Andy Murray admits ‘I’m a bit strange’ after unusual antics in Miami Open win

Andy Murray admits 'I'm a bit strange' after unusual antics in Miami Open win

Andy Murray rolled back the years with a 4-6 6-3 6-4 over Matteo Berrettini to reach the second round of the Miami Open, but left some fans baffled by his actions during the match. The Brit was spotted appearing to fake laughter as he faced his Italian opponent, before setting up a last 64 tie with Tomas Martin Etcheverry.

Murray, who is aiming for his third Miami Open title after wins in 2009 and 2012, proceeded to write “life in the old dog yet!” on the camera after defeating Berrettini in a dramatic encounter.

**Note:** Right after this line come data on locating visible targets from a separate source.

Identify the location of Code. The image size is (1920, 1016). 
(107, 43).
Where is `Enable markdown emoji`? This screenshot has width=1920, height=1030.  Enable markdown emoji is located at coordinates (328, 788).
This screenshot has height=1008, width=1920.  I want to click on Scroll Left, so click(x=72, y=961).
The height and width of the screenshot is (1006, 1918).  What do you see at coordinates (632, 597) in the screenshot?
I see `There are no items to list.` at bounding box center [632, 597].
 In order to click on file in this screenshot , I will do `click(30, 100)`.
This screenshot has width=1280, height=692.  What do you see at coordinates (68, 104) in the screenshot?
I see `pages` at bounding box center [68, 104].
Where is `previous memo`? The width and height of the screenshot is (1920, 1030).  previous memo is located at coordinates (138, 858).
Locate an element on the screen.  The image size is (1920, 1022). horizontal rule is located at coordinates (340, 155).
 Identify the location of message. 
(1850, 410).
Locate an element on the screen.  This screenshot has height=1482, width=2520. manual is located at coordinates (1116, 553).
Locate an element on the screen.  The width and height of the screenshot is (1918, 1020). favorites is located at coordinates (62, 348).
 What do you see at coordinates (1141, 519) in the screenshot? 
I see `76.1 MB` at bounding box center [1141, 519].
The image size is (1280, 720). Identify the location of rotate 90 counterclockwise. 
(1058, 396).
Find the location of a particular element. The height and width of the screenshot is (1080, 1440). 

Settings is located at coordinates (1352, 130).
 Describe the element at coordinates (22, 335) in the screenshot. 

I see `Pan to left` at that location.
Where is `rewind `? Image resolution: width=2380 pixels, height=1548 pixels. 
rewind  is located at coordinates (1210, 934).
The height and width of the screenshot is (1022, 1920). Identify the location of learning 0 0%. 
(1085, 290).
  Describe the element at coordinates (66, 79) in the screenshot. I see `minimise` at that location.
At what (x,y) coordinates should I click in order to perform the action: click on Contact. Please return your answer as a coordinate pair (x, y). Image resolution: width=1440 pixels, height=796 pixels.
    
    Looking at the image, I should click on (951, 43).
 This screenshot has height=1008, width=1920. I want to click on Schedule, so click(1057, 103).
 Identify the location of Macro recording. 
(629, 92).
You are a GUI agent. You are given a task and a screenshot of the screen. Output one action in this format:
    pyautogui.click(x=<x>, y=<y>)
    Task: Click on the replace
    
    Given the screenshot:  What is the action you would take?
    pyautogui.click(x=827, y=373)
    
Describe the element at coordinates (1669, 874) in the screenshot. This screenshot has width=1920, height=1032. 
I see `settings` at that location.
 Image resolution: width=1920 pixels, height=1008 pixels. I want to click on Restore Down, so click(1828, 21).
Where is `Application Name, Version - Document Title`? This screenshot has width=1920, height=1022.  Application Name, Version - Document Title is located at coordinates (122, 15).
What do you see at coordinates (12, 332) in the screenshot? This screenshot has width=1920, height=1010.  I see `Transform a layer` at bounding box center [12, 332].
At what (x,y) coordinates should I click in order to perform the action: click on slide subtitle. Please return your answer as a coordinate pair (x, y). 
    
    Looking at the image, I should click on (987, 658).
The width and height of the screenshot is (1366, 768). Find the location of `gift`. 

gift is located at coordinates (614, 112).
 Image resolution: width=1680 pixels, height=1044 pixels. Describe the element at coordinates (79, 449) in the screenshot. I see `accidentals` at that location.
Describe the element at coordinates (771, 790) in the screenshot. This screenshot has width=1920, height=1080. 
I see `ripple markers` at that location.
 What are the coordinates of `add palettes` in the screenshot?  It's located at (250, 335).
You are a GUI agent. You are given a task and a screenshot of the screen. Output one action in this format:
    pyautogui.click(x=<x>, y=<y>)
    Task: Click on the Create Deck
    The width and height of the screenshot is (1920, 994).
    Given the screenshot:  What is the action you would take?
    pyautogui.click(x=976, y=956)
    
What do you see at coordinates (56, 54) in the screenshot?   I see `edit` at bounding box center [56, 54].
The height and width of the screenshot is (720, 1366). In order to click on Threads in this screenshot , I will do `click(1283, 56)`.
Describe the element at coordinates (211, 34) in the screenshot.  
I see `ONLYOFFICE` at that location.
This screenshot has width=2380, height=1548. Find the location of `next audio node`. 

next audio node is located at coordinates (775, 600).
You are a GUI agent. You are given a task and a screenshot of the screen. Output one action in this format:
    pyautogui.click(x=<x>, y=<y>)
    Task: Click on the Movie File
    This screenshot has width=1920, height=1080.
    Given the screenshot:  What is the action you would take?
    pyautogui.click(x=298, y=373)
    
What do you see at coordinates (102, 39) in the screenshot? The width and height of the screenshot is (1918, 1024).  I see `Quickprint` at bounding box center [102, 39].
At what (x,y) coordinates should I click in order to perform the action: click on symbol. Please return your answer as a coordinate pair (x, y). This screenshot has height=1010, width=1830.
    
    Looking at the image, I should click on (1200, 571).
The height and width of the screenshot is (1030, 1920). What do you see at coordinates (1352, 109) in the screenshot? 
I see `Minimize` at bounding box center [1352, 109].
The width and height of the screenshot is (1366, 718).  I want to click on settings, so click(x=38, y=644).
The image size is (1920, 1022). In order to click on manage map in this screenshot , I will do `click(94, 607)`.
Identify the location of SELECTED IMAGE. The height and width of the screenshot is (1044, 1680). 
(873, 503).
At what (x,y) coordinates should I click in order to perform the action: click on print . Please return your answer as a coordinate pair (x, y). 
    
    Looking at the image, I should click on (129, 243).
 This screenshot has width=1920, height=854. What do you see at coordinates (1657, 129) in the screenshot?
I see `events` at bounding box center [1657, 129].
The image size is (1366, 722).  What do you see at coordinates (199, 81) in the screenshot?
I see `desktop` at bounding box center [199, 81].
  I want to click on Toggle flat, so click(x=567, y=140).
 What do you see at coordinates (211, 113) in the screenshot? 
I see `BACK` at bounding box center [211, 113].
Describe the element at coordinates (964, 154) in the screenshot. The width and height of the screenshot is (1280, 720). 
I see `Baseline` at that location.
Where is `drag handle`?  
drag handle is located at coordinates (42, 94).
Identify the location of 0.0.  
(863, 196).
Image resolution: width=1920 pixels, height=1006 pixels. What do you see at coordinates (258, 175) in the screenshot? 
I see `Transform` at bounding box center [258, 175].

At the start of the eighth game, Berrettini was preparing to serve when he wobbled and came close to collapsing on the court. His blood pressure was checked by doctors, before returning to action as Murray picked up just his fourth win in 2024.

Laura Robson pulled Murray up on his unusual laughing antics after the match and quizzed the 36-year-old over his intentions. Some had thought that he was attempting to put his opponent off, but Murray insisted that it was a response to some complaints from the media in Miami.

“You were saying I need to be happier on the court in the interview beforehand,” Murray explained. “So if I’m laughing that’s not okay, if I’m shouting that’s not okay, if I’m flat like I was in Australia that’s not okay.

“So it’s very hard for me to get the balance right. I’m very different on the tennis court, I’m not a robot, I’m a bit odd, bit strange but I play better when I’m like that.”

Having come through a tricky first-round tie, Murray was pleased with his performance despite his opponent visibly struggling with the conditions in Miami. “I think in terms of the way that I played the important moments in that match, I did a good job,” Murray added.

“I was down 0-40 in the end, I think it was (a) 3-2 game and I also created quite a lot of chances to go up a break, hadn’t got it. Stayed tough there and played some good points and moved well and I think dictated a lot of the match which isn’t easy against him.”

Murray will next face Etcheverry, who caused the Brit an early Australian Open exit in the first round earlier this year.

His celebrations were reserved as he respected Berrettini’s health concerns. The Miami Open is known for its humidity and Arthur Cazaux had already collapsed to the ground mid-match against Harold Mayot earlier in the competition.

But for Murray, on-court laughter was the perfect response to his critics and the three-time Major winner hopes to continue chuckling all the way to the title in Miami.